Наследница Эллады. К 90-летию со дня рождения Новеллы Матвеевой
Уход Новеллы Матвеевой 4 сентября 2016 года «заютьюбили». Только несколько верных в соцсетях – мелкоячеистом решете мгновенно устаревающих новостей – выложили стихи. А так – сплошь песни. Они прекрасны – на них поколения выросли. Но Шаламов сказал, что песни молодой поэтессы служат для неё прозой. «Мяч, оставшийся в небе» и другая проза ещё не были написаны. Что имел в виду суровый Варлам? Вероятно, большую по сравнению с непоющимися стихами простоту и воспринимаемость песни.
Но, как бы там ни было, 4 года назад мы потеряли уже не поэтессу и тем более не барда, а крупнейшего поэта нашего времени. Пожертвовавшего полом, возрастом, «желаньем славы» – мелкой монетой душевных блужданий – и в награду обретшего «то, что лучше красоты» – слепой, неколебимый свет истины, неподвластной времени:
Свет идёт слепцом,
Свет шествует Гомером!
Русская европеянка, наследница и сестра странников и созерцателей, аскетов и гурманов мировой культуры, она вела родословную от златоголосой Эллады, в этой колыбели видела свои прекрасные сны. А про песни сама говорила: «Я слово «барды» не люблю и называю авторов песен «полигимники». Я и себя отношу к полигимникам. От слова «Полигимния» – муза песнопения».

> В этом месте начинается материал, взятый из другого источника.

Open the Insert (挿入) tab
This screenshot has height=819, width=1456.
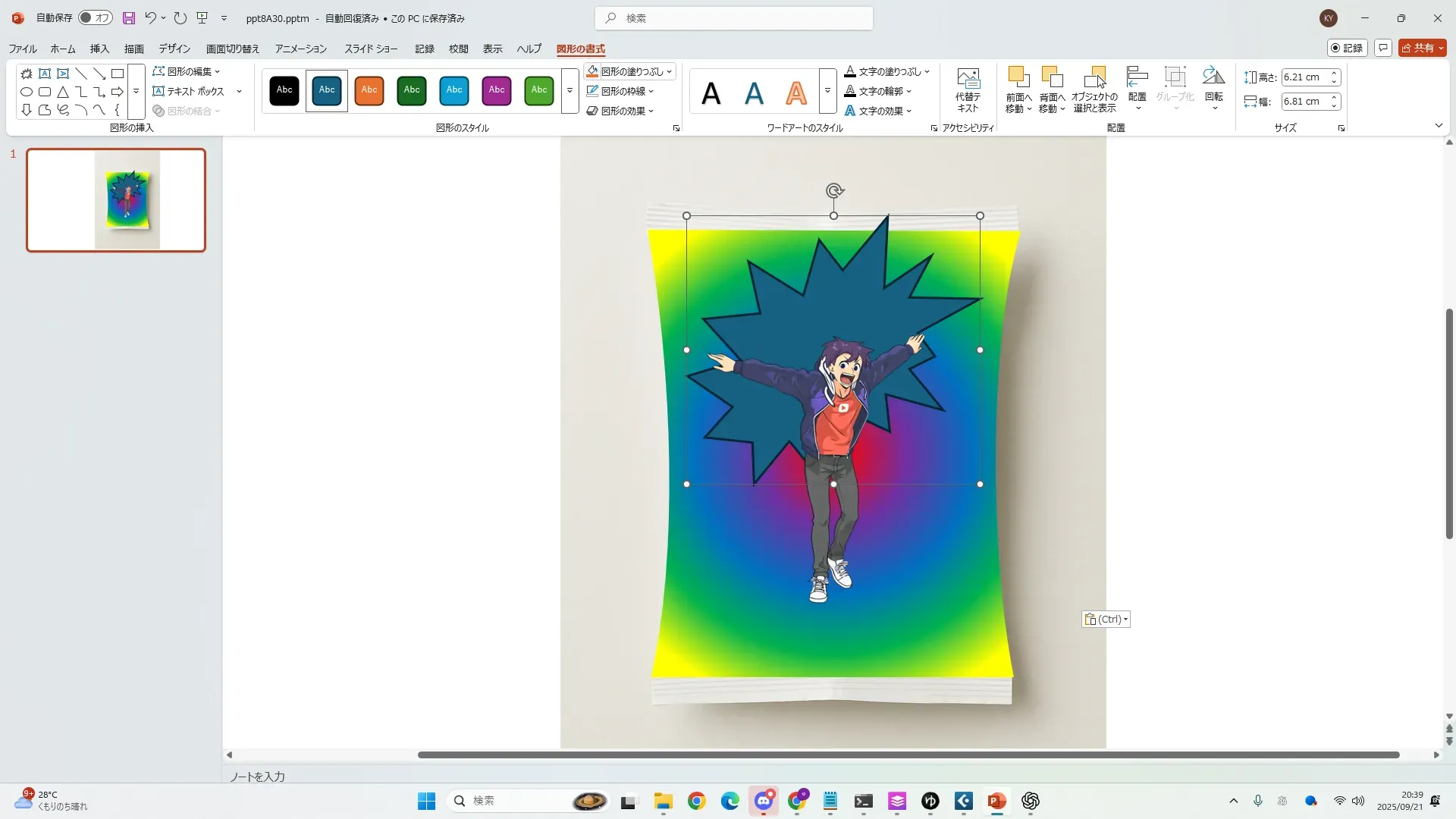(x=99, y=49)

Ничего против песен не имею. Но «ютьюбная» реакция на кончину Новеллы Николаевны – свидетельство тревожное. Словно бы это сама поэзия без гитарных подпорок рухнула наконец на радость многим. Песни её развлекали, отогревали, утешали. Музыка лилась естественно, одновременно со словом. Но великое русское слово жгло её сердце и прикипало к ладоням. Новелла Матвеева прошла крестный путь поэта, ни разу не изменив форме и рифме, бедности и безвестности – главным для неё эстетическим и социальным поводырям Поэта. Она написала больше 30 книг стихов и прозы. И понимала, чем отступление от классического метра пагубно, во всяком случае для русской поэзии, и чем чревато:
Завидую далёким временам,
Когда сонет мешал болтать поэтам.
Болтливость, необязательность и приблизительность сегодняшнего виршегонства, бесконтрольная, не ограниченная формой вариативность стиха – только видимость, «потёмкинская деревня», за которой прячутся куда более уродливые и необратимые деформации. На фундаменте рифмы держится русский поэтический дом, без неё он оползает в овраг и становится непригодным для жизни:
Но рифмы – крылья слов.
Слова же – крылья действий.
О «версификационной мощи» и барочной природе поэтики Матвеевой написал в некрологе поэт Игорь Караулов, походя, правда, зачем-то обидев Кушнера и Чухонцева. С европейским барокко Матвееву, безусловно, роднит ирония, но слишком многое разделяет – например, совершенно русское, православное понимание природы юмора и отличия его от сатиры, которой так были преданы испанские «барочники», да и Джон Донн (и тех и другого Новелла Николаевна, вне сомнений, прекрасно знала и почитала): «Где для греха простор – там юмору могила...»
Мир как глобальная метафора – конструкт поэзии барокко – в стихах Новеллы Матвеевой, конечно, присутствует, но тоже весьма избирательно. В гениальном «Цеппелине» это зафиксировано более чем зримо.